[[ GIVEN RECORDS open ]]

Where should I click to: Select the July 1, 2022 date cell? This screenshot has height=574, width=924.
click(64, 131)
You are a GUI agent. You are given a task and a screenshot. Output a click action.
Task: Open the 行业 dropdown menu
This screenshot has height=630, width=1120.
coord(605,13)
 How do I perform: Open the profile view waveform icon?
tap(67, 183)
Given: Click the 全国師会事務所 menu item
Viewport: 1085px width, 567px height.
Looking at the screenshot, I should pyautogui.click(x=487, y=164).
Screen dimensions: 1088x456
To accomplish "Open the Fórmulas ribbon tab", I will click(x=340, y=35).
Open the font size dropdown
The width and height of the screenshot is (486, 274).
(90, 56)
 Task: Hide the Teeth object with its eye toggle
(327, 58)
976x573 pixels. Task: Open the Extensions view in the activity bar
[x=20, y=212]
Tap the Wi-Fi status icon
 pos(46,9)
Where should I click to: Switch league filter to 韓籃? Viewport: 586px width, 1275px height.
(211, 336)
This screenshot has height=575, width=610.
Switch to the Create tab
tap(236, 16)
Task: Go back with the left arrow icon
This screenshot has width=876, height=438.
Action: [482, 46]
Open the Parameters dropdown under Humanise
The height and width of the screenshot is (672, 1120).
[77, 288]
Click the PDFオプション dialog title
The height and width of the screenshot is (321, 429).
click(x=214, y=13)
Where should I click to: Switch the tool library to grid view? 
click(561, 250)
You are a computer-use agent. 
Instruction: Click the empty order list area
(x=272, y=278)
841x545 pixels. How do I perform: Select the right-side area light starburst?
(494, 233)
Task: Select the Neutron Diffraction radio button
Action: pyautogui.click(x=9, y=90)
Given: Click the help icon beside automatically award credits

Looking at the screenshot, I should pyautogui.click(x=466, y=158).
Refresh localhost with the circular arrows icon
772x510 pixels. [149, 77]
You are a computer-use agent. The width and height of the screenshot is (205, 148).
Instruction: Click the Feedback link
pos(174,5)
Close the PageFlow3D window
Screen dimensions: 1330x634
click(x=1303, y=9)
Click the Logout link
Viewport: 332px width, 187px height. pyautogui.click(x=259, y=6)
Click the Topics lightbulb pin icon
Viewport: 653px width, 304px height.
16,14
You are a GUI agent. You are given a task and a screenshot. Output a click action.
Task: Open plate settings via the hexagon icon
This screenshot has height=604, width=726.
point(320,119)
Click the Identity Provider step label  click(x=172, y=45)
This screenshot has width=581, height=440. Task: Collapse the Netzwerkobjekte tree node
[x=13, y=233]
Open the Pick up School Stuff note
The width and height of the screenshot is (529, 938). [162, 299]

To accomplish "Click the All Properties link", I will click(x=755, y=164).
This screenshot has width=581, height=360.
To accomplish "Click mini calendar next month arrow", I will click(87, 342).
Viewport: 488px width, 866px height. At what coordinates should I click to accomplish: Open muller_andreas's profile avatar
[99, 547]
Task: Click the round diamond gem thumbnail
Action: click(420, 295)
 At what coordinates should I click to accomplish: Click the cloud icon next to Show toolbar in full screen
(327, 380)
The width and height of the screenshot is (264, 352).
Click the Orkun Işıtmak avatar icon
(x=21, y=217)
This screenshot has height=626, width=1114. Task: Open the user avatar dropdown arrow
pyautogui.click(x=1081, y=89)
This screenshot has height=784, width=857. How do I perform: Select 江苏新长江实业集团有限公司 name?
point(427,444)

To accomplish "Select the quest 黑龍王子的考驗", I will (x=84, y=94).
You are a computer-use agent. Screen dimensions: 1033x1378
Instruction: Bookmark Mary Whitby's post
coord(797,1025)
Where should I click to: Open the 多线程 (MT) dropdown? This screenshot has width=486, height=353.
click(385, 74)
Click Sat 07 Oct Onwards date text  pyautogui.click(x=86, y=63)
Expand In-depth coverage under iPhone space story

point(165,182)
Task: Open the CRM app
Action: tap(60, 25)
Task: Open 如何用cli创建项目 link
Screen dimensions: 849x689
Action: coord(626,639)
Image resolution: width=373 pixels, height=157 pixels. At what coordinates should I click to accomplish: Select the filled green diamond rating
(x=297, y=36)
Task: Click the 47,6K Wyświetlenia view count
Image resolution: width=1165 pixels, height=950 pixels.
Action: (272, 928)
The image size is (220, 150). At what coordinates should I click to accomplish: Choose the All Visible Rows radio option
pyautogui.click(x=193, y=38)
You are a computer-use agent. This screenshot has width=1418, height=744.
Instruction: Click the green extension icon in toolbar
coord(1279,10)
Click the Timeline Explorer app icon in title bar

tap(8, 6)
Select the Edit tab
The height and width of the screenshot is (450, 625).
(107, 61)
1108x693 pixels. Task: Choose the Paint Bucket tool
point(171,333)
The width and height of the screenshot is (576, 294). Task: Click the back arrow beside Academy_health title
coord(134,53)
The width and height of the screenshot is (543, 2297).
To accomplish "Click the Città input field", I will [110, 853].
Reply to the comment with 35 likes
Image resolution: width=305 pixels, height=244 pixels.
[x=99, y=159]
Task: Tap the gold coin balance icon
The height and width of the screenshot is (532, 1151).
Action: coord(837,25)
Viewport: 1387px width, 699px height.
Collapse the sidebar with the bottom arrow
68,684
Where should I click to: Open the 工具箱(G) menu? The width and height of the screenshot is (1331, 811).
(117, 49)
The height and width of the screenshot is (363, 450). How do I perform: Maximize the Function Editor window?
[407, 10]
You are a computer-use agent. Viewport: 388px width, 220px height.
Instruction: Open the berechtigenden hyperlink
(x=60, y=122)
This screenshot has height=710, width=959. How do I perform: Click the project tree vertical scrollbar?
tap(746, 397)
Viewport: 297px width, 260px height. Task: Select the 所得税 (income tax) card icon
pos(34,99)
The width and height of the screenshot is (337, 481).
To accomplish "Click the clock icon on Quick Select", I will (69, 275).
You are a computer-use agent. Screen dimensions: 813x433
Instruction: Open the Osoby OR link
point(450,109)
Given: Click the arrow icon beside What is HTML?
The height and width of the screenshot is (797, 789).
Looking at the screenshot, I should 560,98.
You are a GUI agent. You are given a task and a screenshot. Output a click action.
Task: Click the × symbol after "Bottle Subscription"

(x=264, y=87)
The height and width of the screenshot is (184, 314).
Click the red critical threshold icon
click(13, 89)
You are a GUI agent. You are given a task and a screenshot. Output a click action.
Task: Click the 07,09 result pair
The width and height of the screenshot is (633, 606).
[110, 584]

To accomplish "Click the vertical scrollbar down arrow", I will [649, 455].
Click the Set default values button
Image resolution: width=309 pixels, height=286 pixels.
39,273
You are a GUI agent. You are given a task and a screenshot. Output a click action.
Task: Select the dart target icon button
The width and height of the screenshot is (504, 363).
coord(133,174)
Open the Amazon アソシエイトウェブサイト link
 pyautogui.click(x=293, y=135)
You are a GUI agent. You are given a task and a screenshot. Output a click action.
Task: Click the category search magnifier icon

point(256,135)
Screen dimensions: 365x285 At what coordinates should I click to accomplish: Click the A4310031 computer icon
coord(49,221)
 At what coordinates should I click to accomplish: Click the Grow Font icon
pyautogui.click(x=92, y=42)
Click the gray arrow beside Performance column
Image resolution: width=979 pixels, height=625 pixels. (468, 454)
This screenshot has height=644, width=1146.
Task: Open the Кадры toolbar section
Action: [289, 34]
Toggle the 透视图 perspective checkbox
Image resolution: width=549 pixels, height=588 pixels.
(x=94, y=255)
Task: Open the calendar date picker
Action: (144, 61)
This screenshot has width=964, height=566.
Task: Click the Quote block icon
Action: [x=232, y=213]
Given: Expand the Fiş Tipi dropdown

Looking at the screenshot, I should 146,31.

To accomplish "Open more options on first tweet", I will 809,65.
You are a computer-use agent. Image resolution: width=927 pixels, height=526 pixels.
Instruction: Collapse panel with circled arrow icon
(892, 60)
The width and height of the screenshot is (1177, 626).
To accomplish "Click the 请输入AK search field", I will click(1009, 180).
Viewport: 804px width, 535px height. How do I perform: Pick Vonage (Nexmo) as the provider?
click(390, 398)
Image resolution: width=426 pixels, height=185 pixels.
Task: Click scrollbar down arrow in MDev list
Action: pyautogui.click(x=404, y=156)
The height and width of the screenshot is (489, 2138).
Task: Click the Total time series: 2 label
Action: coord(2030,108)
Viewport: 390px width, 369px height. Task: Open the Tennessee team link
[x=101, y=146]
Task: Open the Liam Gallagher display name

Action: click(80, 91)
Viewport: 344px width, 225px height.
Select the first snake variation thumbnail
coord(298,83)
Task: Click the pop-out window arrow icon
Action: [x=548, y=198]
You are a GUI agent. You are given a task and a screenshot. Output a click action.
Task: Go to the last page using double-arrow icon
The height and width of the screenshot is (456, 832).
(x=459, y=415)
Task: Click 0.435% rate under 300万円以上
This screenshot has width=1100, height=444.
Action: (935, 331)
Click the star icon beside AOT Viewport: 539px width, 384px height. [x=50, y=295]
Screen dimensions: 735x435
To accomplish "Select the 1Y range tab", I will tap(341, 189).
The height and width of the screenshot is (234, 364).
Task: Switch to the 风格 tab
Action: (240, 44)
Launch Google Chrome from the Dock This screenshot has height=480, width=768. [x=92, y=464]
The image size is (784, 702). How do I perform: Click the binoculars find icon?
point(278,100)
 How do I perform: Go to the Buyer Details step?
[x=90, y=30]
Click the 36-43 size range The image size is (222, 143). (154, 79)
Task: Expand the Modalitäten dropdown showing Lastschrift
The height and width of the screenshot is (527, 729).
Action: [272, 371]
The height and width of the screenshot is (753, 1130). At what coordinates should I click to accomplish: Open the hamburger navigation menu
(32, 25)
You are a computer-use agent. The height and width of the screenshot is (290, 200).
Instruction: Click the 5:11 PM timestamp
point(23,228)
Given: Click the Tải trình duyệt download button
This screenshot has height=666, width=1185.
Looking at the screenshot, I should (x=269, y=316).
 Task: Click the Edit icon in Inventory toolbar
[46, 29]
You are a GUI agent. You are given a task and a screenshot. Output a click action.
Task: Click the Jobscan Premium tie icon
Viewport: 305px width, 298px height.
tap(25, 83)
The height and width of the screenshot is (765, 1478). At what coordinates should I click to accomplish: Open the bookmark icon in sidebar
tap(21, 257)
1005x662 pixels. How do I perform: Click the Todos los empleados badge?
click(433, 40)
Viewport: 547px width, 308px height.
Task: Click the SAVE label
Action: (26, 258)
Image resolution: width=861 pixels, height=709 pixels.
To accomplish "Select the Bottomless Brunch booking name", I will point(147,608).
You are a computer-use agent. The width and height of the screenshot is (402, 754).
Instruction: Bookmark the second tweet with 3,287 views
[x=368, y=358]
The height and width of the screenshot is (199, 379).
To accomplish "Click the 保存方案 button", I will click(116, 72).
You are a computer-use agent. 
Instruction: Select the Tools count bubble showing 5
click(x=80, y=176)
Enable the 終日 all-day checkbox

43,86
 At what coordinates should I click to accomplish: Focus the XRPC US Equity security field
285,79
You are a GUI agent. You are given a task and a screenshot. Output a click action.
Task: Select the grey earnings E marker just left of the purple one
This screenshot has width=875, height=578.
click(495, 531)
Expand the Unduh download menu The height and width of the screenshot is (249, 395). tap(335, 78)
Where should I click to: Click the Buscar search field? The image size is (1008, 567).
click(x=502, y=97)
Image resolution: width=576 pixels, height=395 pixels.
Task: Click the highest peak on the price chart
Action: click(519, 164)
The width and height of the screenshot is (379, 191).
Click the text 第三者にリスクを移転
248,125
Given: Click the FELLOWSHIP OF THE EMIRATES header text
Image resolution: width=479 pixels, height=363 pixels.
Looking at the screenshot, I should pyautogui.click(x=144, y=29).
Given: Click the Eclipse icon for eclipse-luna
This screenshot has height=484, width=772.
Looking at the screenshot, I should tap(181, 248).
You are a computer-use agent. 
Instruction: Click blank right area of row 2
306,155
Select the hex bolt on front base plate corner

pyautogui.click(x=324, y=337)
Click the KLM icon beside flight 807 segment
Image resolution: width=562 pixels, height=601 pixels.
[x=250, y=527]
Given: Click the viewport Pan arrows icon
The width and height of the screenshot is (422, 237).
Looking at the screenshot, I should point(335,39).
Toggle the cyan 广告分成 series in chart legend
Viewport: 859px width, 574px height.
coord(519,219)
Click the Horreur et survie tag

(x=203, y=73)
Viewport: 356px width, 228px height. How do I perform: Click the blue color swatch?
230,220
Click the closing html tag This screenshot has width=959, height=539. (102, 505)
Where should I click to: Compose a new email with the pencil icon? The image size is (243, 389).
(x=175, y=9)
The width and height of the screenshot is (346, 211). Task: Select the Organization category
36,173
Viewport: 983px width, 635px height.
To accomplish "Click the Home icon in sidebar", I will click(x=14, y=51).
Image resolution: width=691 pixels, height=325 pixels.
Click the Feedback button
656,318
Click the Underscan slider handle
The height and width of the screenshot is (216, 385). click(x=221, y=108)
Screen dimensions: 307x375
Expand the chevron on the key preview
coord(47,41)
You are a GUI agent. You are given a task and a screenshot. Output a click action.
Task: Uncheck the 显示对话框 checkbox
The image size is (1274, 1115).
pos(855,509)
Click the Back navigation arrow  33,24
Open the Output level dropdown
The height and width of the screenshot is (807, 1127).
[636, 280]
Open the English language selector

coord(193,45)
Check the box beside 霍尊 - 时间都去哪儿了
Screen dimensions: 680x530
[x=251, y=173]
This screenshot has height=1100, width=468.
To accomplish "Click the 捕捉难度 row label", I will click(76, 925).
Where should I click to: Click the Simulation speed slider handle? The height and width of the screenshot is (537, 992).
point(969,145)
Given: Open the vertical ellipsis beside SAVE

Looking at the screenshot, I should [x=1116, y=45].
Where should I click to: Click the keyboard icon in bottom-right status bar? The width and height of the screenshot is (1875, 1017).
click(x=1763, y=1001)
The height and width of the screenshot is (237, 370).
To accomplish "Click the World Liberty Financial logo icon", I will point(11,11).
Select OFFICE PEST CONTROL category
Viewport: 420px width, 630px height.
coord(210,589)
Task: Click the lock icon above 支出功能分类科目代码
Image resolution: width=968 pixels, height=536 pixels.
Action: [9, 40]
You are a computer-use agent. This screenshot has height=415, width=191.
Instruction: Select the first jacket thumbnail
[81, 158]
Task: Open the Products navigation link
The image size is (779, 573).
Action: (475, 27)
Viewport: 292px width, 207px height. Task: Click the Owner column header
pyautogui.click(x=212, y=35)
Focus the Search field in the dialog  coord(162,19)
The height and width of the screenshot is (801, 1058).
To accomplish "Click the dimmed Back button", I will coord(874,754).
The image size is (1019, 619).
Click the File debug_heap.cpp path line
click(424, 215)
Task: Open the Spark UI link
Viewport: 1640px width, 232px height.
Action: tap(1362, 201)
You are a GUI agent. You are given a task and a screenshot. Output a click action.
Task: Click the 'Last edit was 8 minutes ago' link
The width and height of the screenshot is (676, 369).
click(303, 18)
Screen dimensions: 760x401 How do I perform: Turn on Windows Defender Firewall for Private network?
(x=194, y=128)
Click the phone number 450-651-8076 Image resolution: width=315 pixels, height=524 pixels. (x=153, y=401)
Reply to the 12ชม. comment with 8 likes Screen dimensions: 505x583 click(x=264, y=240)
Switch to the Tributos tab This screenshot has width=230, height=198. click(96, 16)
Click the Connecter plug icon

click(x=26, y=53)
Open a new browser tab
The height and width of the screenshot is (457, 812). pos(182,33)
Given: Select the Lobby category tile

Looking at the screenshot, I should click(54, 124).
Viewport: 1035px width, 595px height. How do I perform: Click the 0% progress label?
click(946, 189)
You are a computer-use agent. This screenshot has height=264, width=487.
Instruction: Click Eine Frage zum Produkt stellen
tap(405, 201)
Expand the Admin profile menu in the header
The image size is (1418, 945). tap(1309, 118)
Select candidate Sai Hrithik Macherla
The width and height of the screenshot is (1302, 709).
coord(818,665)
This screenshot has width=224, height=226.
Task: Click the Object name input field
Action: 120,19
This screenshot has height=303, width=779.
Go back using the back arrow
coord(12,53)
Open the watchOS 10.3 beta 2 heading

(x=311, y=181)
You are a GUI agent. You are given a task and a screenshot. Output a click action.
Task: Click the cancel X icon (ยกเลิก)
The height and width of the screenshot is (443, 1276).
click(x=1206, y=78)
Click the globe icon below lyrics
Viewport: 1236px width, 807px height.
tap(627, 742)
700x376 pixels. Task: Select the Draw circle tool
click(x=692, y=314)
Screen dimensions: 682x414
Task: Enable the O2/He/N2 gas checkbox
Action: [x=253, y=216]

[[ GIVEN RECORDS closed ]]

Identify the lines of the data that contain the word "Reply". Copy each of them.

Reply to the comment with 35 likes
Reply to the 12ชม. comment with 8 likes Screen dimensions: 505x583 click(x=264, y=240)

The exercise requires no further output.